The Trump Insurrection of Jan. 6 was not the much-anticipated QAnon “Storm.” Neither did the Qpocalypse happen on Wednesday. Donald Trump left town, left his cult in the lurch, and Q-drops prophesying that Joe Biden would never take office were a bust. There was no eleventh-hour deus ex machina. What’s an internet cultist to do?
Eric Lutz reminds Vanity Fair readers how another busted end-times prophesy played out.
Harold Camping predicted the Rapture would occur on May 21, 2011. The faithful prepared. One true believer put his life savings into posters in New York subways warning the end was coming. It didn’t:
“I think I was part of a cult,” one regretful former follower of the late Camping said, a year after the world didn’t end.
Now it is QAnon’s turn.
“I’m about to puke,” one QAnon devotee posted online as these events unfolded, according to the Daily Beast. “I feel stupid,” wrote another.
Some of the faithful will engage in what I call the “well-uh, well-uhs” to explain why the magic did not work as promised. Others who did not throw up threw in the towel:
Some, rather than accept that fact, tried to spin new theories to explain why the Storm hadn’t come. Maybe it was all part of Trump’s plan. Maybe Biden was even “part of the plan,” as some suggested, according to the Washington Post. But others appeared to resign themselves to the fact that what they’d believed would never happen. “Wake up,” one Q follower wrote in a chatroom, according to the Times. “We’ve been had.” Ron Watkins, a prominent figure in the QAnon movement who has been rumored to be Q himself, more or less seemed to acknowledge as much on Wednesday, suggesting that others in the community “go back to our lives as best as we are able,” and “remember all the friends and happy memories” they’d made.
At least we’ll have Washington is Watkins’s upbeat message for those who don’t face prison.
The Washington Post offers in its postmortem:
Graham Brookie, director of the Atlantic Council’s Digital Forensic Research Lab, which tracks misinformation, said QAnon followers are making increasingly illogical leaps as they struggle to make sense of developments.
“It’s something that has long been true of conspiracy theories: When they don’t come to fruition, they shift their delusions to the next thing,” he said. He noted how some comments posted below Trump’s farewell video suggested that “it wasn’t quite time for the Great Awakening, but it’s coming soon and this is how.”
One aspect that has not received as much ink is that QAnon has an international following, one that may not evaporate with the Trump presidency. Germany and Japan have “particularly strong and growing” QAnon followings.

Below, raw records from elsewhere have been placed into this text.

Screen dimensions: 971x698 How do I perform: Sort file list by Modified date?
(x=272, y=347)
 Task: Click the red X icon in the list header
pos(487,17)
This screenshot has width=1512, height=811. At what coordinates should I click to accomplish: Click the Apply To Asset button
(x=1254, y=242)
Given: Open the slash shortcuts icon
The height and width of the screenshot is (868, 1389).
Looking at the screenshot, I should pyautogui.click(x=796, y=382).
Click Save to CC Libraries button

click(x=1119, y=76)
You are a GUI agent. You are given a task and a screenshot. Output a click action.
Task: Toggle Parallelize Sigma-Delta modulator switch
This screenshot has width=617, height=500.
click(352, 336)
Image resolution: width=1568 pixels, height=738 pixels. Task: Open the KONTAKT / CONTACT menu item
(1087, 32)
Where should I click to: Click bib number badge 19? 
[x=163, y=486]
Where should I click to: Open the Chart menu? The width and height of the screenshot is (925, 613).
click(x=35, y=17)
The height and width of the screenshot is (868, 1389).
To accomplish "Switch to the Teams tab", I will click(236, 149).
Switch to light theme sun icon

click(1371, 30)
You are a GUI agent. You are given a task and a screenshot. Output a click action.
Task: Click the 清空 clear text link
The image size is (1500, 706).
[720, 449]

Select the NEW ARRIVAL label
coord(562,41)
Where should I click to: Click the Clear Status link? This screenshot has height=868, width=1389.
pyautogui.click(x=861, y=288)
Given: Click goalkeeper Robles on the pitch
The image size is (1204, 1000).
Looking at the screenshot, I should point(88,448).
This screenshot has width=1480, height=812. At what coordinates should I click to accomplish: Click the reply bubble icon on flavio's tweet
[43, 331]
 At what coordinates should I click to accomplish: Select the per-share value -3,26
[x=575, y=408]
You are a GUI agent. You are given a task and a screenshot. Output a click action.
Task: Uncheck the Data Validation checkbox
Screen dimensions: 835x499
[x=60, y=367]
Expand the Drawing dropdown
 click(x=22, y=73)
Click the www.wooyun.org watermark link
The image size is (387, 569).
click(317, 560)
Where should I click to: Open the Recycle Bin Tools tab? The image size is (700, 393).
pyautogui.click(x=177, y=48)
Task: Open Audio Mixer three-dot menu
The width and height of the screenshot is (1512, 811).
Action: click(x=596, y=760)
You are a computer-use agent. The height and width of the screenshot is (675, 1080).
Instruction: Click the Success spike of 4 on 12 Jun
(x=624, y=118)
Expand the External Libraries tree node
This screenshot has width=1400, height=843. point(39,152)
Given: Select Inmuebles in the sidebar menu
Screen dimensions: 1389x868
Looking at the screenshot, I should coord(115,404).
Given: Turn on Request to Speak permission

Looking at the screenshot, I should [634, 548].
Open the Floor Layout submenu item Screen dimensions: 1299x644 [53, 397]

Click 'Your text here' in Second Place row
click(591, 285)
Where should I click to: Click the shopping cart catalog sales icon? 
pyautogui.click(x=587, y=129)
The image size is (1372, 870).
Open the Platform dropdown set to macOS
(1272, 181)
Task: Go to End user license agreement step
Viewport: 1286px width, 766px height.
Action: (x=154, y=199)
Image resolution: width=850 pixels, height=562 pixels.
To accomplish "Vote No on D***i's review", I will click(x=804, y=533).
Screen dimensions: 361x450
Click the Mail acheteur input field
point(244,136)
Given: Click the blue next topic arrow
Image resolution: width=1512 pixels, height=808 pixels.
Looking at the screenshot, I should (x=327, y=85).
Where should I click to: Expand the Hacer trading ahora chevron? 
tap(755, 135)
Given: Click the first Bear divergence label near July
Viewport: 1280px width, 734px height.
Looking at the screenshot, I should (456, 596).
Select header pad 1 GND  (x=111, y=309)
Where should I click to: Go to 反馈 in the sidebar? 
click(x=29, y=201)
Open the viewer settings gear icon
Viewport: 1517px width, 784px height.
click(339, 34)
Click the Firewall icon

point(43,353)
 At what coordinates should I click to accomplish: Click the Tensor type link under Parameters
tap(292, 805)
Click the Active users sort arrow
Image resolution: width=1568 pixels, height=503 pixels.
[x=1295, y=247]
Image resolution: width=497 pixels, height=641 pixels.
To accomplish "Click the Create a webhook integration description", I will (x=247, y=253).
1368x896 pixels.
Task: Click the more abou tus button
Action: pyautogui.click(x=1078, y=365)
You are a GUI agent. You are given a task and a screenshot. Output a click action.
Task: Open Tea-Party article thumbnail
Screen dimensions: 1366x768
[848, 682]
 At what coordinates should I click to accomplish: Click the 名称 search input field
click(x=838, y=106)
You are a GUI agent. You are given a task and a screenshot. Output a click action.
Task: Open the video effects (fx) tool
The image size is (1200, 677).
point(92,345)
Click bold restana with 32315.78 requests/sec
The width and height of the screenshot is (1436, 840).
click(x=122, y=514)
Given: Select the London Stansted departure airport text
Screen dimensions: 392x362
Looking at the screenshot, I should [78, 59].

Researchers also speculate that QAnon’s militarized core may yet prove a real threat.
“History has taught us far-right movements don’t cool off during a Democratic administration,” researcher Travis View tells the Post. “The people who stick with it are going to become even more radicalized and potentially more dangerous.”
One more Trump legacy Joe Biden does not need on his plate, and one more thing for you to worry about when finally you get to eat out again at your neighborhood pizzeria.
Don’t sit with your back to the door.